UMass Boston offered an international cooking class on campus in the East dorm building’s dining hall on Wednesday night, Nov. 20, 2019.
The class was hosted by the executive chef of the dining hall, and took place inside of the kitchen in the back. The students were surrounded by the chefs who make their food every day, and were given a hands on opportunity to improve the quality of the food they eat and learn more about the place they spend so much time in. When we first began, I was expecting to learn how to cook a full course dinner with the chef, but was told we would be baking cookies instead. I was pleasantly surprised to hear this, as I am not a great cook, and I feel much more confident and comfortable baking cookies rather than a meal.
The class was made up of around 15 to 20 people and was quickly separated into three groups consisting of roughly 6 people. Our first task was to choose a team leader or captain for an undisclosed task. Then, the chef asked a cooking question to decide who would choose from the three piles of turned over papers, so we didn’t know what was behind each of them. One pile had an easy recipe, one had a normal recipe, and one had a difficult recipe. After each captain chose their random recipes, we were given a timer to begin cooking. One of the recipes was Italian Ricotta cheese cookies (easy), one was Swedish Butter and Jam thumbprints (normal) and the last was a Malawi sweet potato spice cookies (difficult).

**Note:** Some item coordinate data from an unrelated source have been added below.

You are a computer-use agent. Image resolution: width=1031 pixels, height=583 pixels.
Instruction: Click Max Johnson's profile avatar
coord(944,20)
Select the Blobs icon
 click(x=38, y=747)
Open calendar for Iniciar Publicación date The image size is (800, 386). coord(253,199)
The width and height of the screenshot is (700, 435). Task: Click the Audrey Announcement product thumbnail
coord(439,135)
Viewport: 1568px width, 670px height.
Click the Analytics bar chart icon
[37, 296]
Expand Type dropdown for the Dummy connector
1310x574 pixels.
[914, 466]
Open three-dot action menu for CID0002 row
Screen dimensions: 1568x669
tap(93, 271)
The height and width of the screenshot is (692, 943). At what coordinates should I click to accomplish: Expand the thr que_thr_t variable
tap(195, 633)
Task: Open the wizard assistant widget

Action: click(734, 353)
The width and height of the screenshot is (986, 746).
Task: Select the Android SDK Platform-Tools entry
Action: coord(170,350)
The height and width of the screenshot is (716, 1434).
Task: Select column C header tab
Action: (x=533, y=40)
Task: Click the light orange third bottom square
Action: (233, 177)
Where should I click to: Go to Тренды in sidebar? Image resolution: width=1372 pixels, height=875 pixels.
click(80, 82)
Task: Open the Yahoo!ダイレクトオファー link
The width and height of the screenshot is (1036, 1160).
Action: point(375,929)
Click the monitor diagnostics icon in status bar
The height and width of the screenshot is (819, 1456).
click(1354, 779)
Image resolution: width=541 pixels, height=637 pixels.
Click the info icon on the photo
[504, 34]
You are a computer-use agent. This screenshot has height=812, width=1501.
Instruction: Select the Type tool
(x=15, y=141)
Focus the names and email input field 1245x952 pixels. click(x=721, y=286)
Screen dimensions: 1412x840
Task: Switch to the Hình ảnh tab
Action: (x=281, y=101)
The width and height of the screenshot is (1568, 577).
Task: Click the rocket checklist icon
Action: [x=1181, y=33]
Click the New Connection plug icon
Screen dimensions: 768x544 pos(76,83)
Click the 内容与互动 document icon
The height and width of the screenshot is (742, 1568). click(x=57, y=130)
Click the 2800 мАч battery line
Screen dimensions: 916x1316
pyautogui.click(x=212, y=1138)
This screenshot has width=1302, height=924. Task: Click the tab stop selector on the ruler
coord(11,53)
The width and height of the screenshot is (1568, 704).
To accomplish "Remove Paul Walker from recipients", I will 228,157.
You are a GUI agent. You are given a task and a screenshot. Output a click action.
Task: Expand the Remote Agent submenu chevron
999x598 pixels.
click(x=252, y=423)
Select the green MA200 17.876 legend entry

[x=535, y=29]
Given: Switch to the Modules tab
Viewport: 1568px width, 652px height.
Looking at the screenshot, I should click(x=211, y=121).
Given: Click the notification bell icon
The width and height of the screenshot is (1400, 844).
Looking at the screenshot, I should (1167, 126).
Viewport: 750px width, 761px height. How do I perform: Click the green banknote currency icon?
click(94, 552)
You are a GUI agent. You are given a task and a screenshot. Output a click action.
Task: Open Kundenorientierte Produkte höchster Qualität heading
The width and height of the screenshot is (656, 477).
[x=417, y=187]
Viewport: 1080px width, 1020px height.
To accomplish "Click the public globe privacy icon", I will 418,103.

We were given about 20 minutes to get everything together from our recipe sheet and come up with the dough on the pan, and we were anticipating a contest between the teams, so the tension in the room rose! Everyone scrambled around trying to get the right ingredients and measurements, it reminded me of a cooking show that was poorly cast (in a hilarious way). The winning team would get a prize of a basket filled to the brim with sweets, coffee, and snacks to split among themselves. We were told (after we had completed making the dough) that the competition would be judged on how well our teams worked together, how the cookie tasted, felt, the moisture and the texture. The two judges were the hilarious duo of the eccentric executive chef and the head of Sodexo as well. They kept the energy in the room light and fun and really enhanced the overall experience. After the cookies baked in the oven for a few minutes, it was time for our judges to try. There were so many pans filled with cookies, each group had at least three, but some had four or five.